**DATA TO EXAMINE**
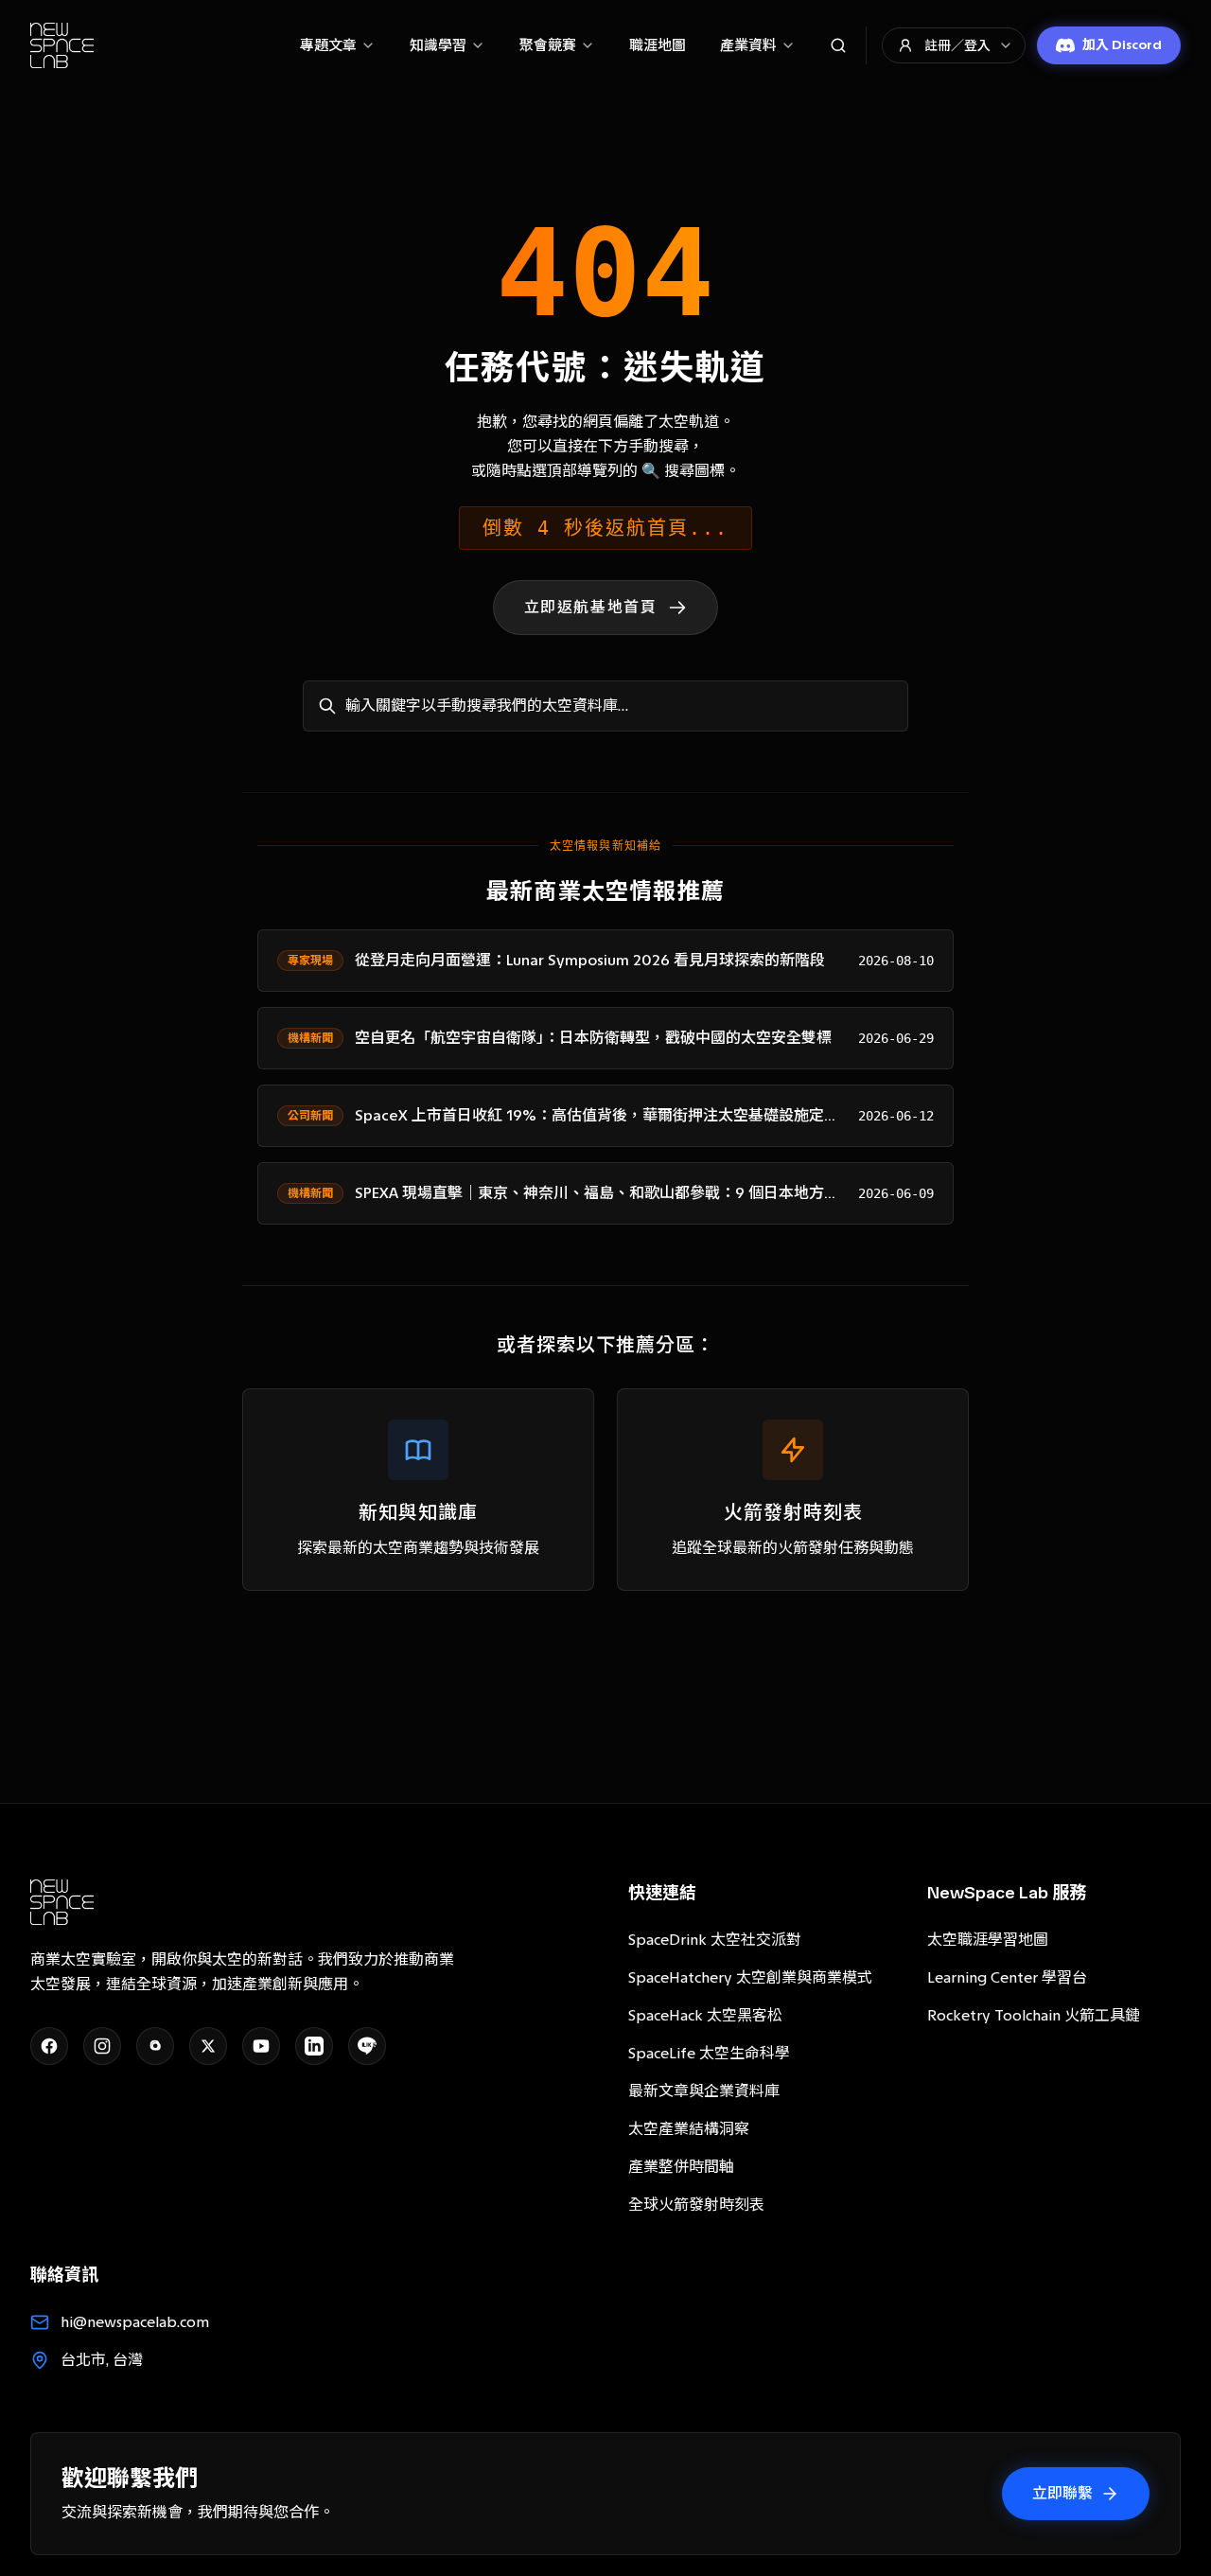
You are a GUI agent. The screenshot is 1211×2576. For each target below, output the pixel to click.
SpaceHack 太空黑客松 (705, 2015)
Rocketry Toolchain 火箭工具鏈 (1033, 2015)
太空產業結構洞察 (688, 2129)
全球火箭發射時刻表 (696, 2205)
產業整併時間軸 (681, 2167)
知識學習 (438, 45)
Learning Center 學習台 (1007, 1977)
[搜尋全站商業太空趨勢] (838, 45)
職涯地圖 (657, 45)
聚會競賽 (547, 45)
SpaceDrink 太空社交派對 (714, 1940)
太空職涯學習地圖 (987, 1940)
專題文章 (328, 45)
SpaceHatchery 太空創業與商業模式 (750, 1977)
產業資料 (748, 45)
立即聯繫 (1062, 2493)
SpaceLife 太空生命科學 (709, 2053)
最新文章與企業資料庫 (704, 2091)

**DIRECTIONS FOR THIS TASK**
What you should produce is an exact copy of the records, with the pictures left out.

**OUTPUT**
You are a GUI agent. The screenshot is 1211×2576. For each target below, output the pixel to click.
SpaceHack 太空黑客松 (705, 2015)
Rocketry Toolchain 火箭工具鏈 (1033, 2015)
太空產業結構洞察 (688, 2129)
全球火箭發射時刻表 (696, 2205)
產業整併時間軸 (681, 2167)
知識學習 (438, 45)
Learning Center 學習台 (1007, 1977)
[搜尋全站商業太空趨勢] (838, 45)
職涯地圖 (657, 45)
聚會競賽 (547, 45)
SpaceDrink 太空社交派對 (714, 1940)
太空職涯學習地圖 (987, 1940)
專題文章 (328, 45)
SpaceHatchery 太空創業與商業模式 (750, 1977)
產業資料 (748, 45)
立即聯繫 (1062, 2493)
SpaceLife 太空生命科學 (709, 2053)
最新文章與企業資料庫 (704, 2091)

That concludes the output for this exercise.